[選択テキスト]

父は健康的な食材を勉強していて「食事法」で自分の体を治していく、と熱く語っていたことをふと思い出した。おそらくこの影響が大きかったに違いない。
担当された医師の説明は非常に丁寧で親族にわかりやすく且つ言葉を慎重に選んでいる様子が伺え、話を聞くたびに涙がこぼれ落ちそうになった。
父との対面
ICU病棟で病室を訪れ父と対面した。
全身に管を通され、人工呼吸器を装着、点滴でむくんだ体をみて改めて夢ではないことを認識した。
はじめに病院から電話がかかってきたときに受けた説明では一刻を争う状態であったが、ぼくらが到着するまで「生きる」という父の生命力があふれ出ていたように思う。
ただ、その様子は「生きている」というよりも「生かされている」という表現が近く目を向けることが非常に辛かった。
姉たちは体に触れて声をかけていたが、ぼくはあまりにショックが大きすぎて声をかけることすらできなかった。
土曜の夜、1回目の電話を受話できていれば最後に会話ができたのに本当にごめん。全く無意味な後悔をただただ引きずりながら、心の中で謝ってばかりだった。
「後悔先に立たず」と、まさにその言葉の通りだ。

[/選択テキスト]

上の選択テキストによると、ICU病棟で対面した父の体はどのような状態でしたか。

[提供情報]

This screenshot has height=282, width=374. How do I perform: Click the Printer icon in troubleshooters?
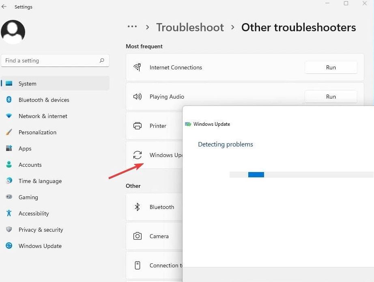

[/提供情報]

**回答欄**
全身に管を通され、人工呼吸器を装着し、点滴でむくんでいた。